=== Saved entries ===
====

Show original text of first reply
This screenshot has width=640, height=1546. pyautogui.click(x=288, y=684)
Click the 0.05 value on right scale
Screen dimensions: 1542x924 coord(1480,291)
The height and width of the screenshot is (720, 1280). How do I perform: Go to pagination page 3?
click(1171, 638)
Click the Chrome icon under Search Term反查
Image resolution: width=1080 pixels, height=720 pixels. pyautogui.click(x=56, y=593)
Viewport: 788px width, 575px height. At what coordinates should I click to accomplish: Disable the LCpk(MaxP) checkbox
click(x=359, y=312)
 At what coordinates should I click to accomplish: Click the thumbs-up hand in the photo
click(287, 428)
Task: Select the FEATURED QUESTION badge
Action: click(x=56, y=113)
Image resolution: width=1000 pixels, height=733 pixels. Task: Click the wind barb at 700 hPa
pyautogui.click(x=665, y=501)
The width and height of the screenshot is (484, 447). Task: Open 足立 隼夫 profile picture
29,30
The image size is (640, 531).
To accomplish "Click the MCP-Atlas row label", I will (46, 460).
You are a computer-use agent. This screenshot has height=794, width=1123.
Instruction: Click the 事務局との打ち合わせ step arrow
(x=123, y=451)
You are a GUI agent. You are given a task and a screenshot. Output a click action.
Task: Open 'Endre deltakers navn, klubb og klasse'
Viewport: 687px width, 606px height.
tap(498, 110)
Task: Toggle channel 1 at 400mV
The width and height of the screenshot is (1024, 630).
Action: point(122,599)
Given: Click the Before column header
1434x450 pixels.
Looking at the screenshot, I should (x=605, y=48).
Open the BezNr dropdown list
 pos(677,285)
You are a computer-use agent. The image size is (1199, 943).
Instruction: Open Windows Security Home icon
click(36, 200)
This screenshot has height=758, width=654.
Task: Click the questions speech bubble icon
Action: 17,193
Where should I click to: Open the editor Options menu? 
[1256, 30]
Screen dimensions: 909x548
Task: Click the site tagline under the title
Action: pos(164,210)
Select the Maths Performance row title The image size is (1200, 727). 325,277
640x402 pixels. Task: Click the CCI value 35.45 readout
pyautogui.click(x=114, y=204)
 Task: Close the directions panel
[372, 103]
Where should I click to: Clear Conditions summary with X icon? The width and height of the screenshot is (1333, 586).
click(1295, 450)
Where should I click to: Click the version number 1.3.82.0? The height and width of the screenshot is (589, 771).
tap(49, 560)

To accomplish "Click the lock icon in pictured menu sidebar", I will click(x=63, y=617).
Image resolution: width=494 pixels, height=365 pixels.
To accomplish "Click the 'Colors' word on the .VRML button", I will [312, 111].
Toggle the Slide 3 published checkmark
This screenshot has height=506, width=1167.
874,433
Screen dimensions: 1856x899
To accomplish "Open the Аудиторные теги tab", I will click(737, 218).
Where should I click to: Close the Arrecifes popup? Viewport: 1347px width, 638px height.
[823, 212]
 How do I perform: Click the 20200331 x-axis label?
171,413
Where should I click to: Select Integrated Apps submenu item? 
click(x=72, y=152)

====

=== What is needed ===
In your response, give all the records again with nothing altered.

=== Result ===
Show original text of first reply
This screenshot has width=640, height=1546. pyautogui.click(x=288, y=684)
Click the 0.05 value on right scale
Screen dimensions: 1542x924 coord(1480,291)
The height and width of the screenshot is (720, 1280). How do I perform: Go to pagination page 3?
click(1171, 638)
Click the Chrome icon under Search Term反查
Image resolution: width=1080 pixels, height=720 pixels. pyautogui.click(x=56, y=593)
Viewport: 788px width, 575px height. At what coordinates should I click to accomplish: Disable the LCpk(MaxP) checkbox
click(x=359, y=312)
 At what coordinates should I click to accomplish: Click the thumbs-up hand in the photo
click(287, 428)
Task: Select the FEATURED QUESTION badge
Action: click(x=56, y=113)
Image resolution: width=1000 pixels, height=733 pixels. Task: Click the wind barb at 700 hPa
pyautogui.click(x=665, y=501)
The width and height of the screenshot is (484, 447). Task: Open 足立 隼夫 profile picture
29,30
The image size is (640, 531).
To accomplish "Click the MCP-Atlas row label", I will (46, 460).
You are a computer-use agent. This screenshot has height=794, width=1123.
Instruction: Click the 事務局との打ち合わせ step arrow
(x=123, y=451)
You are a GUI agent. You are given a task and a screenshot. Output a click action.
Task: Open 'Endre deltakers navn, klubb og klasse'
Viewport: 687px width, 606px height.
tap(498, 110)
Task: Toggle channel 1 at 400mV
The width and height of the screenshot is (1024, 630).
Action: point(122,599)
Given: Click the Before column header
1434x450 pixels.
Looking at the screenshot, I should (x=605, y=48).
Open the BezNr dropdown list
 pos(677,285)
You are a computer-use agent. The image size is (1199, 943).
Instruction: Open Windows Security Home icon
click(36, 200)
This screenshot has height=758, width=654.
Task: Click the questions speech bubble icon
Action: 17,193
Where should I click to: Open the editor Options menu? 
[1256, 30]
Screen dimensions: 909x548
Task: Click the site tagline under the title
Action: pos(164,210)
Select the Maths Performance row title The image size is (1200, 727). 325,277
640x402 pixels. Task: Click the CCI value 35.45 readout
pyautogui.click(x=114, y=204)
 Task: Close the directions panel
[372, 103]
Where should I click to: Clear Conditions summary with X icon? The width and height of the screenshot is (1333, 586).
click(1295, 450)
Where should I click to: Click the version number 1.3.82.0? The height and width of the screenshot is (589, 771).
tap(49, 560)

To accomplish "Click the lock icon in pictured menu sidebar", I will click(x=63, y=617).
Image resolution: width=494 pixels, height=365 pixels.
To accomplish "Click the 'Colors' word on the .VRML button", I will [312, 111].
Toggle the Slide 3 published checkmark
This screenshot has height=506, width=1167.
874,433
Screen dimensions: 1856x899
To accomplish "Open the Аудиторные теги tab", I will click(737, 218).
Where should I click to: Close the Arrecifes popup? Viewport: 1347px width, 638px height.
[823, 212]
 How do I perform: Click the 20200331 x-axis label?
171,413
Where should I click to: Select Integrated Apps submenu item? 
click(x=72, y=152)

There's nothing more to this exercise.